Exercise goal:
Copy each line in the data below that contains the word "screenshot".

Data to use:
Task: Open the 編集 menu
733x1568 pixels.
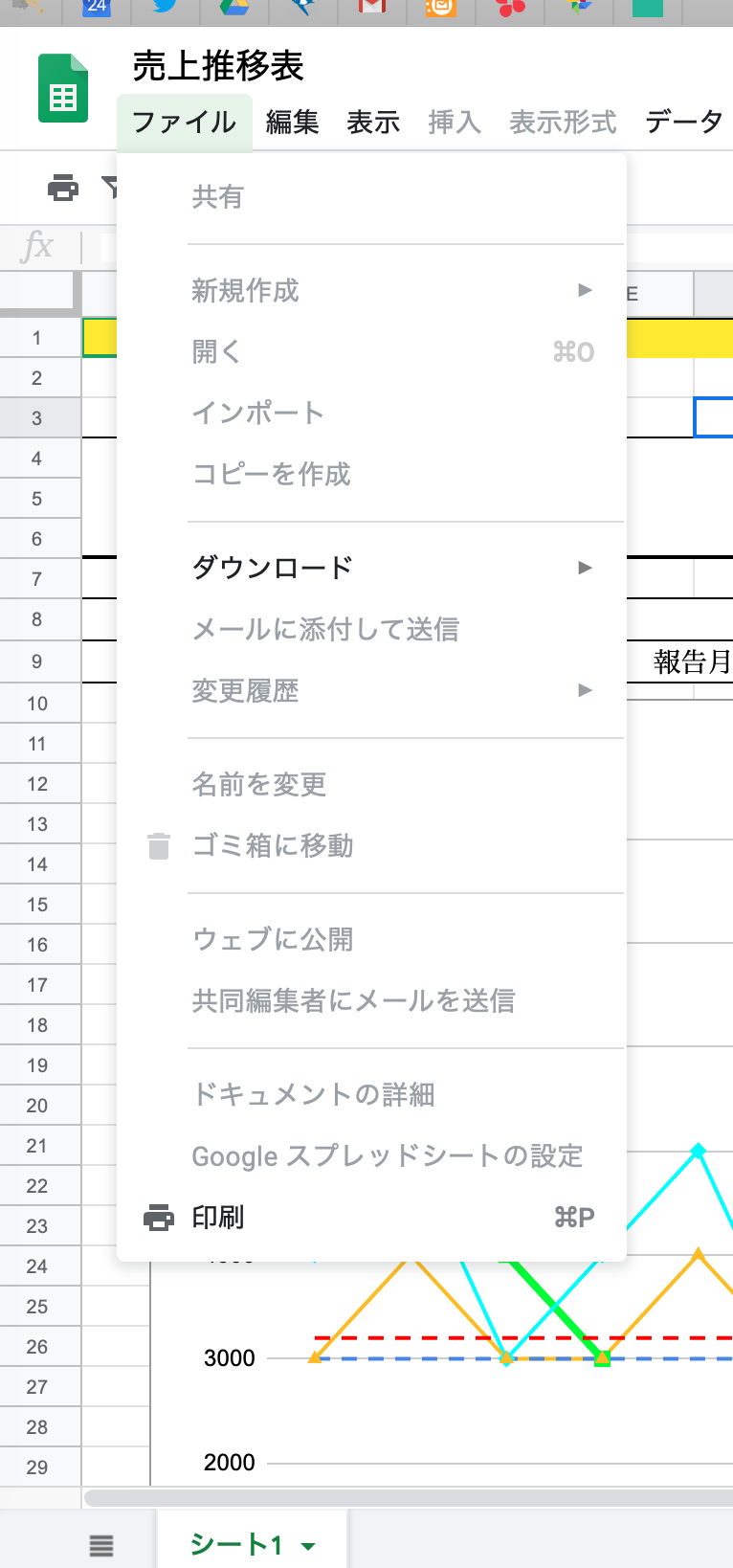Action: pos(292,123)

==

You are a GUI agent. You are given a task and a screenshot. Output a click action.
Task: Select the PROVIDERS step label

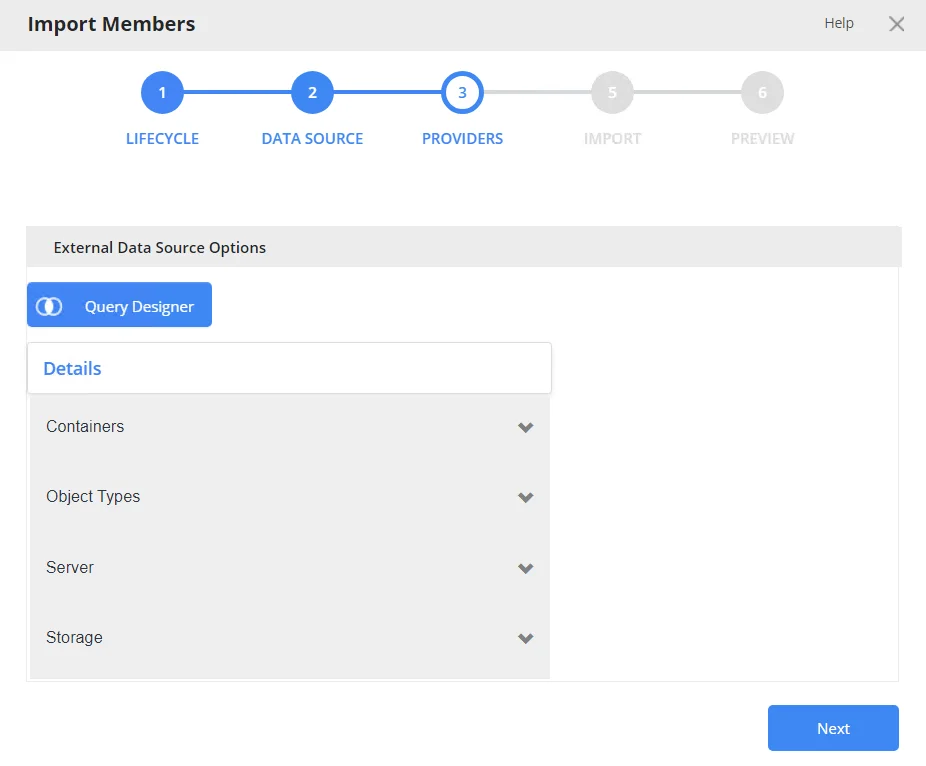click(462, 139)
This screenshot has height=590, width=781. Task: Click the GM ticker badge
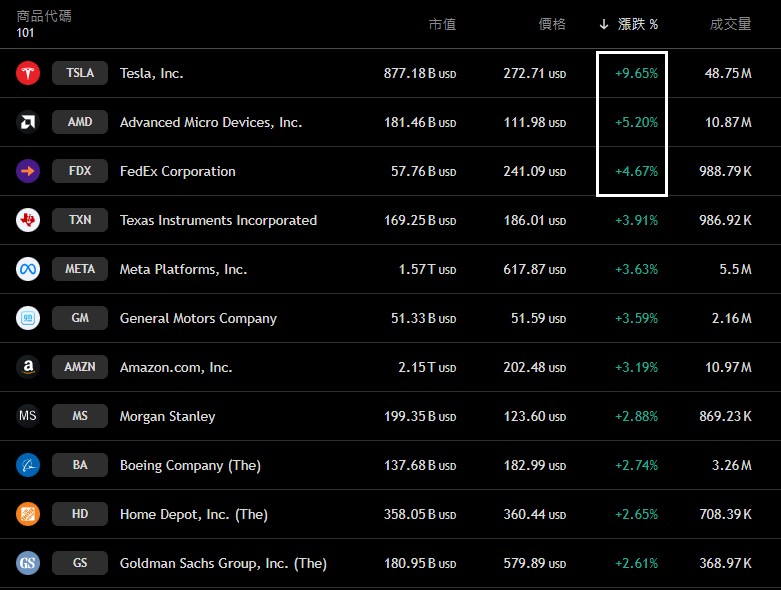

Solution for this task:
You are a GUI agent. You are given a task and a screenshot. Output a click action.
This screenshot has height=590, width=781. Task: Click the GM ticker badge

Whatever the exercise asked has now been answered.